Some roundness or warmth essential to that statement was absent from his voice, and she had merely to shake her head very slightly for him to drop her hand and turn away in shame at his own impotence. He thought that she had detected his wish to leave her. She had discerned the break in his resolution, the blankness in the heart of his vision. It was true that he had been happier out in the street, thinking of her, than now that he was in the same room with her. He looked at her with a guilty expression on his face. But her look expressed neither disappointment nor reproach. Her pose was easy, and she seemed to give effect to a mood of quiet speculation by the spinning of her ruby ring upon the polished table. Denham forgot his despair in wondering what thoughts now occupied her.
“You don’t believe me?” he said. His tone was humble, and made her smile at him.
“As far as I understand you – but what should you advise me to do with this ring?” she asked, holding it out.
“I should advise you to let me keep it for you,” he replied, in the same tone of half-humorous gravity.
“After what you’ve said, I can hardly trust you – unless you’ll unsay what you’ve said?”
“Very well. I’m not in love with you.”
“But I think you ARE in love with me… As I am with you,” she added casually enough. “At least,” she said slipping her ring back to its old position, “what other word describes the state we’re in?”
She looked at him gravely and inquiringly, as if in search of help.
“It’s when I’m with you that I doubt it, not when I’m alone,” he stated.
“So I thought,” she replied.
In order to explain to her his state of mind, Ralph recounted his experience with the photograph, the letter, and the flower picked at Kew. She listened very seriously.
“And then you went raving about the streets,” she mused. “Well, it’s bad enough. But my state is worse than yours, because it hasn’t anything to do with facts. It’s an hallucination, pure and simple – an intoxication… One can be in love with pure reason?” she hazarded. “Because if you’re in love with a vision, I believe that that’s what I’m in love with.”

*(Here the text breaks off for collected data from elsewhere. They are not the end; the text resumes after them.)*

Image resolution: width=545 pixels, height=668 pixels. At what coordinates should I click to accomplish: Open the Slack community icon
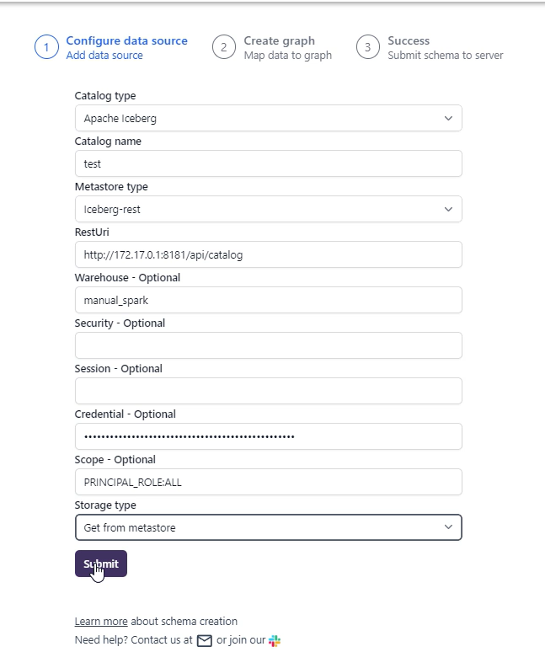click(x=275, y=641)
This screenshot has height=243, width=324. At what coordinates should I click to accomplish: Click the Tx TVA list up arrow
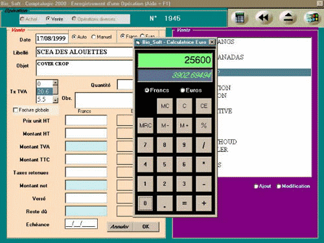(x=56, y=82)
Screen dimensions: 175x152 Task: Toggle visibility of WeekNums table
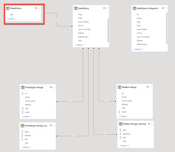pos(36,8)

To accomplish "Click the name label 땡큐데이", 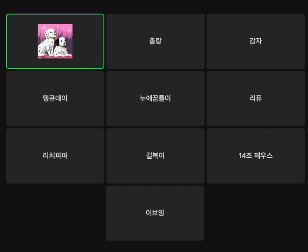I will coord(55,98).
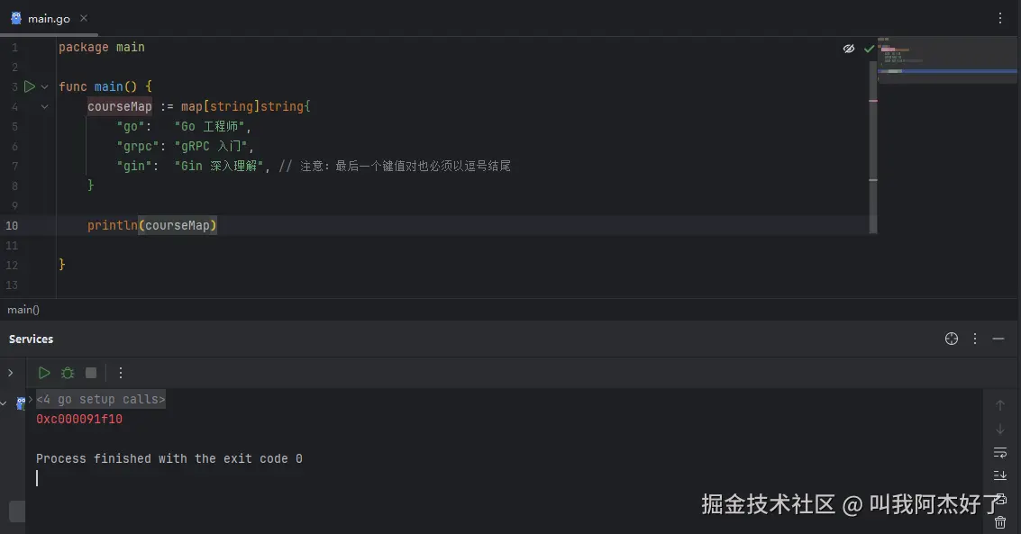
Task: Move down the stack trace with the down arrow
Action: 1000,429
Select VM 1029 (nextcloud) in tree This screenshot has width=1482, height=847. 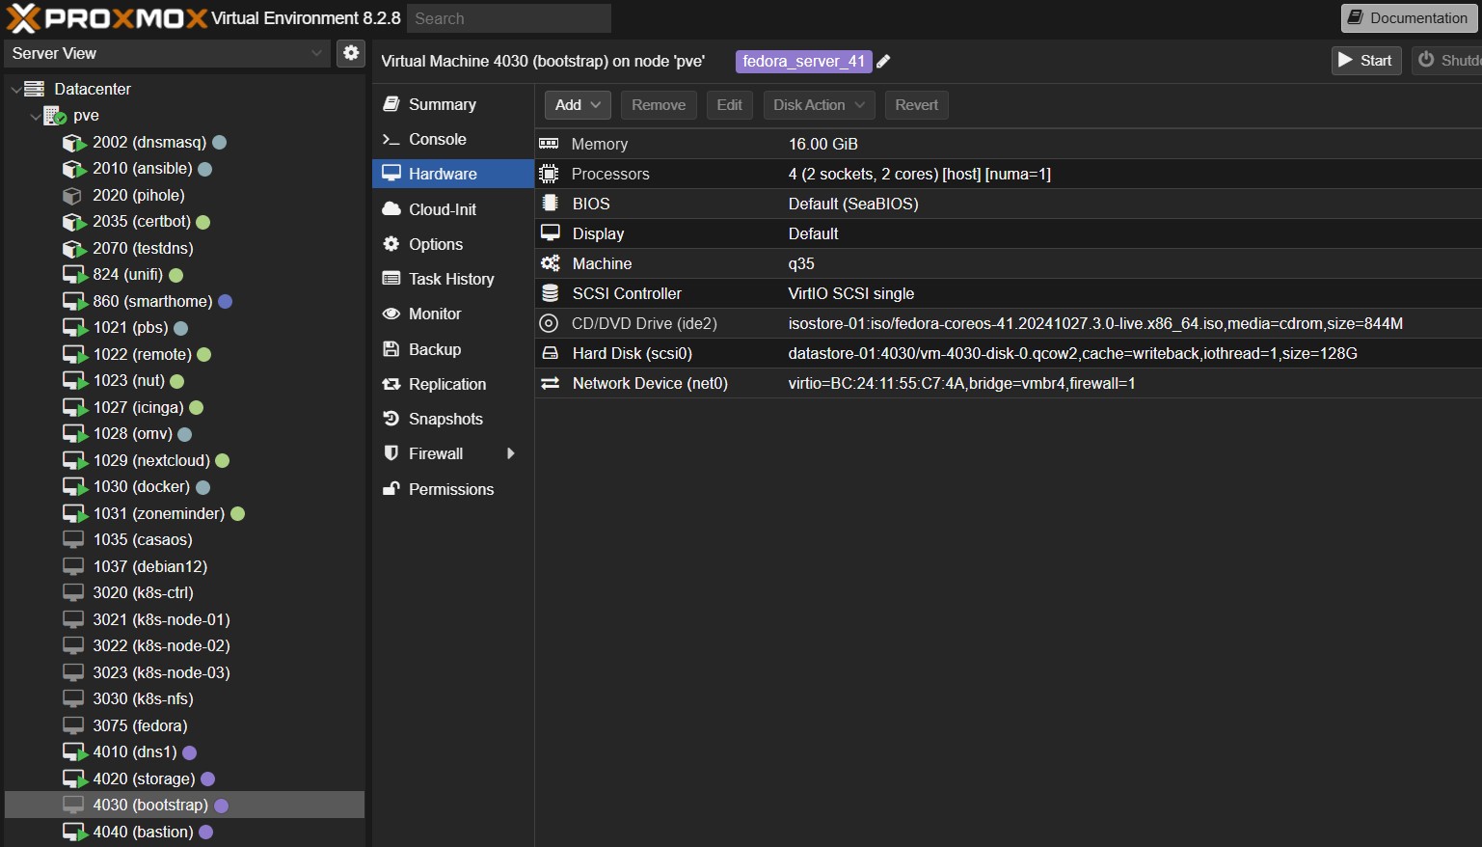(x=151, y=460)
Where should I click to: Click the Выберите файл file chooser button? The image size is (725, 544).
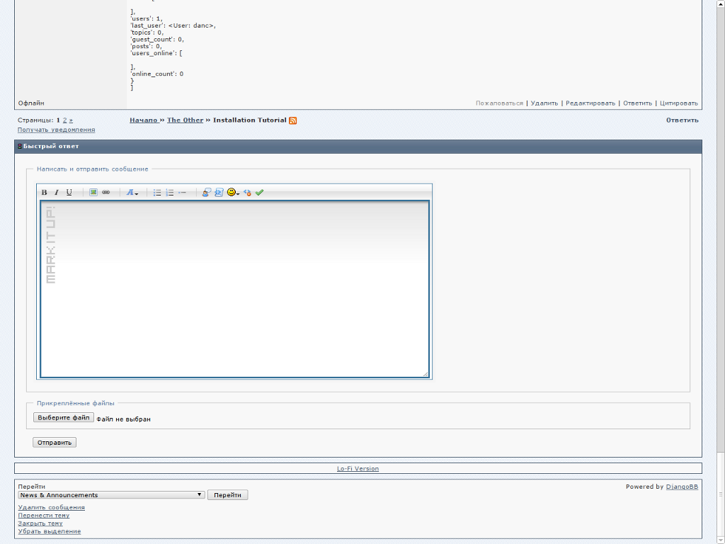click(x=64, y=418)
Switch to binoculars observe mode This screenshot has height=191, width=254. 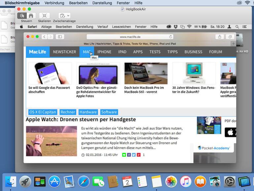(x=31, y=16)
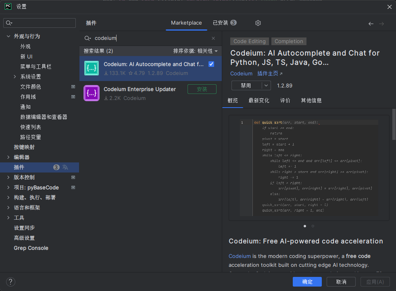Clear the plugin search text with X icon
Image resolution: width=396 pixels, height=291 pixels.
213,38
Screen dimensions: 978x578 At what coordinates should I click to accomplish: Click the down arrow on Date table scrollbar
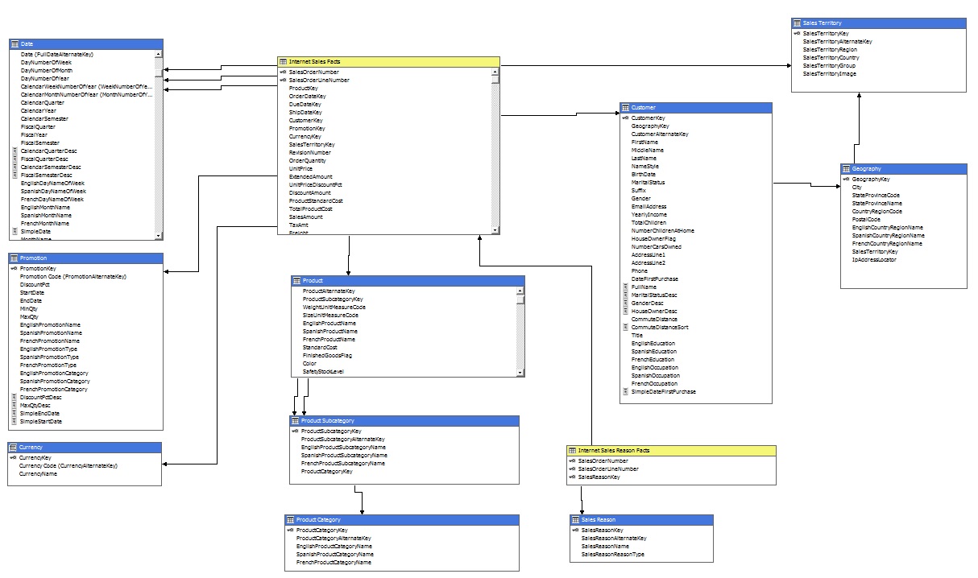point(158,234)
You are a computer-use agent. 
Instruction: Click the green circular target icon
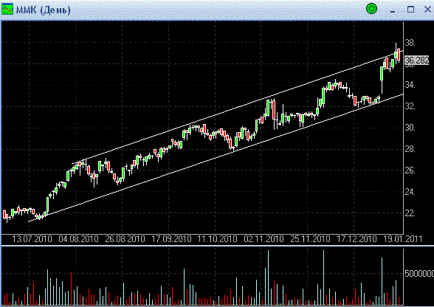[x=371, y=9]
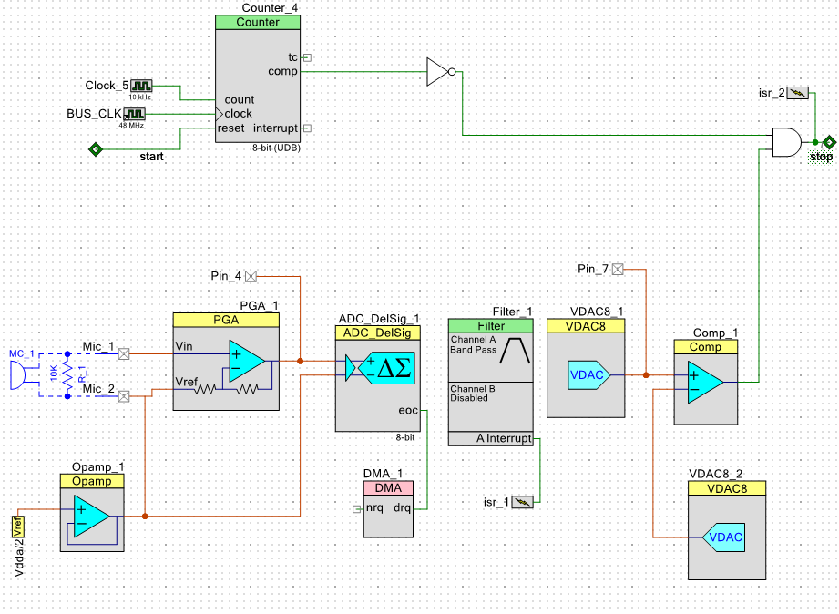This screenshot has height=614, width=839.
Task: Select the Clock_5 clock symbol
Action: tap(141, 86)
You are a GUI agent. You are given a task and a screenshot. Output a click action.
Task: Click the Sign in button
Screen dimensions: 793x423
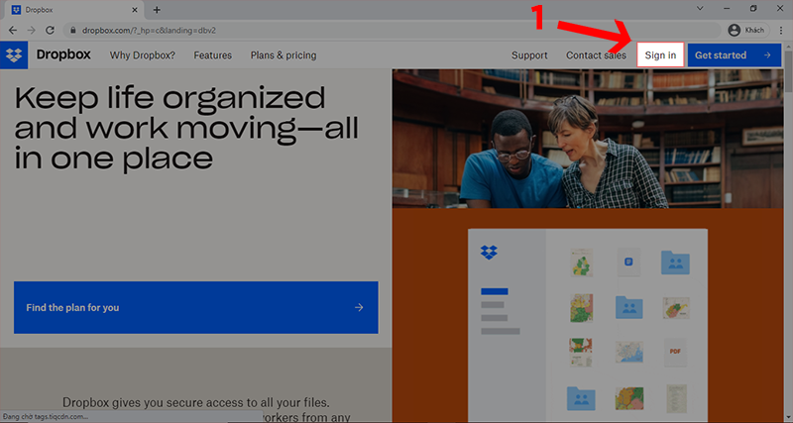660,55
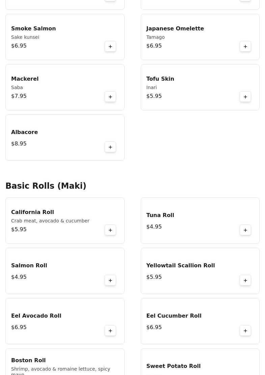The width and height of the screenshot is (265, 375).
Task: Add Eel Cucumber Roll to cart
Action: tap(245, 331)
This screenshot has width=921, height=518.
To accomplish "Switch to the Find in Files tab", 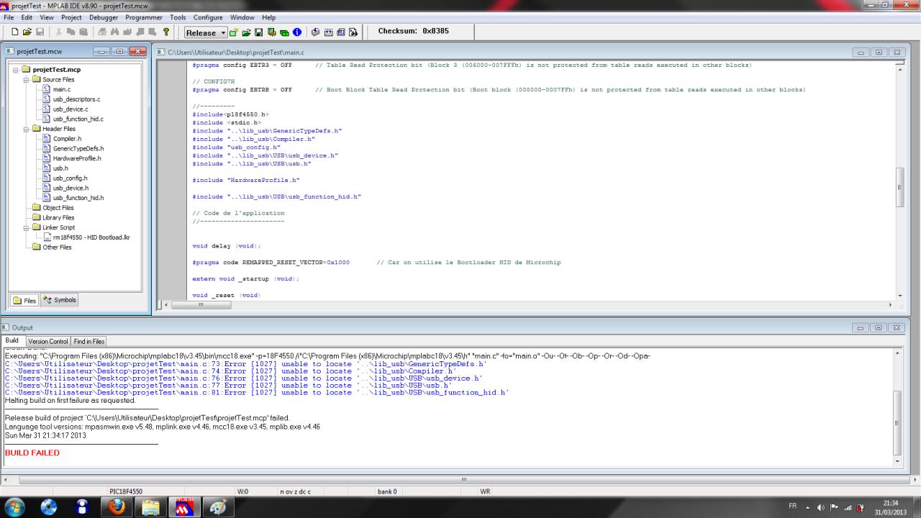I will [89, 341].
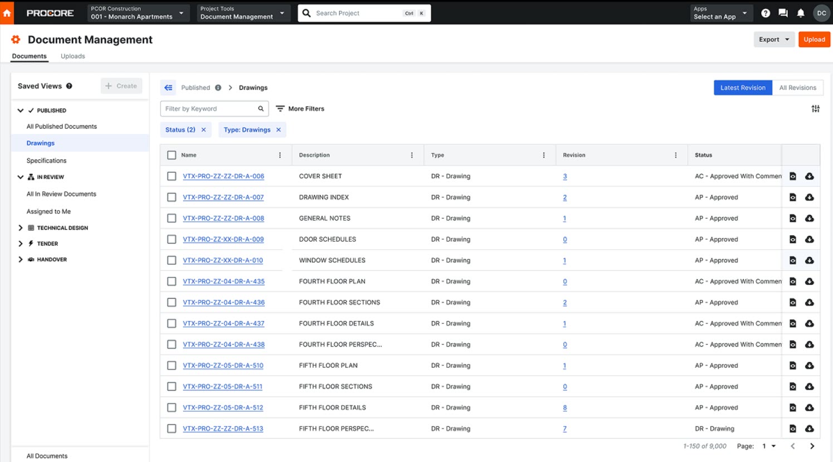The image size is (833, 462).
Task: Open the conversations chat icon
Action: pyautogui.click(x=783, y=13)
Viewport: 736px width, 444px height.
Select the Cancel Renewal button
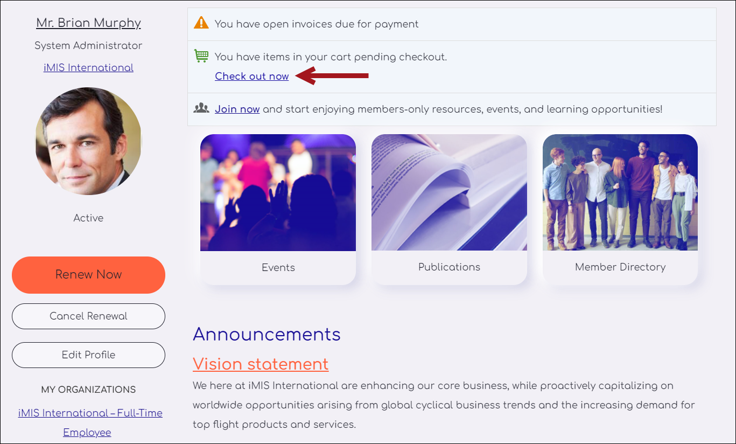[88, 316]

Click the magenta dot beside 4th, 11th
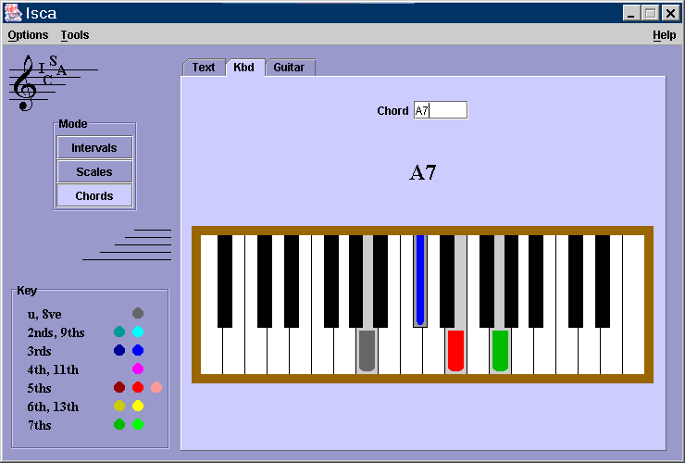(x=138, y=369)
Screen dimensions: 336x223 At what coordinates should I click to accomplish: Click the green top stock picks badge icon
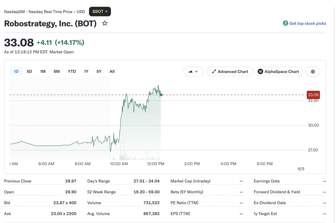pos(285,23)
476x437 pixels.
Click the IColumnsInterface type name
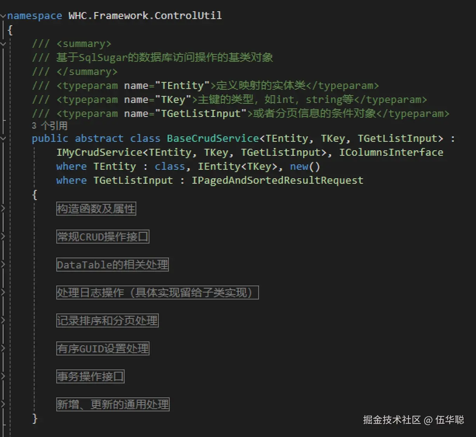pos(391,153)
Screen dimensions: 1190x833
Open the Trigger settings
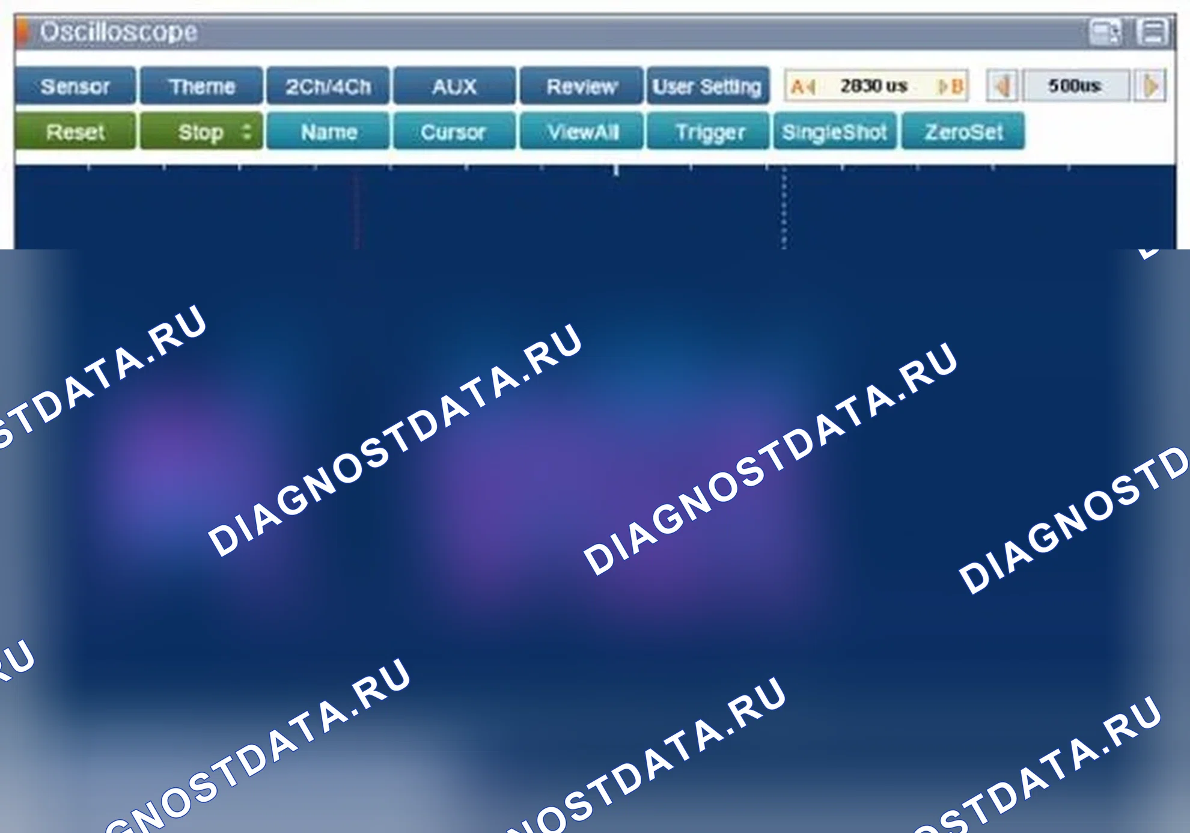pos(708,131)
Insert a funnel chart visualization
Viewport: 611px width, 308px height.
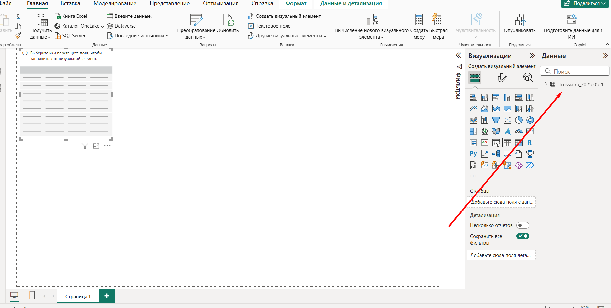496,120
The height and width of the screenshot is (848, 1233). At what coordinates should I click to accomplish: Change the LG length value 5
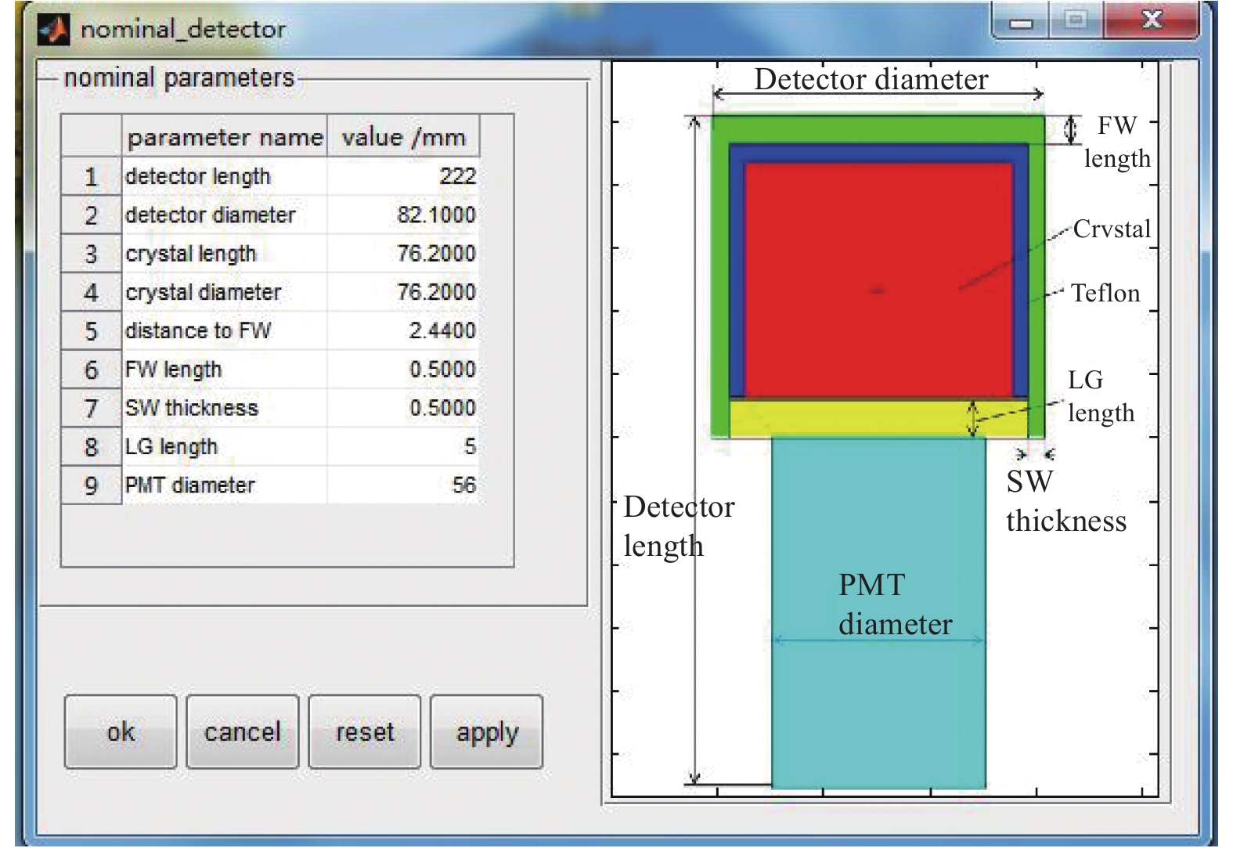click(x=402, y=446)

This conclusion seemed fantastic and profoundly unsatisfactory to Ralph, but after the astonishing variations of his own sentiments during the past half-hour he could not accuse her of fanciful exaggeration.
“Rodney seems to know his own mind well enough,” he said almost bitterly. The music, which had ceased, had now begun again, and the melody of Mozart seemed to express the easy and exquisite love of the two upstairs.
“Cassandra never doubted for a moment. But we – ” she glanced at him as if to ascertain his position, “we see each other only now and then – ”
“Like lights in a storm – ”
“In the midst of a hurricane,” she concluded, as the window shook beneath the pressure of the wind. They listened to the sound in silence.
Here the door opened with considerable hesitation, and Mrs. Hilbery’s head appeared, at first with an air of caution, but having made sure that she had admitted herself to the dining-room and not to some more unusual region, she came completely inside and seemed in no way taken aback by the sight she saw. She seemed, as usual, bound on some quest of her own which was interrupted pleasantly but strangely by running into one of those queer, unnecessary ceremonies that other people thought fit to indulge in.
“Please don’t let me interrupt you, Mr. – ” she was at a loss, as usual, for the name, and Katharine thought that she did not recognize him. “I hope you’ve found something nice to read,” she added, pointing to the book upon the table. “Byron – ah, Byron. I’ve known people who knew Lord Byron,” she said.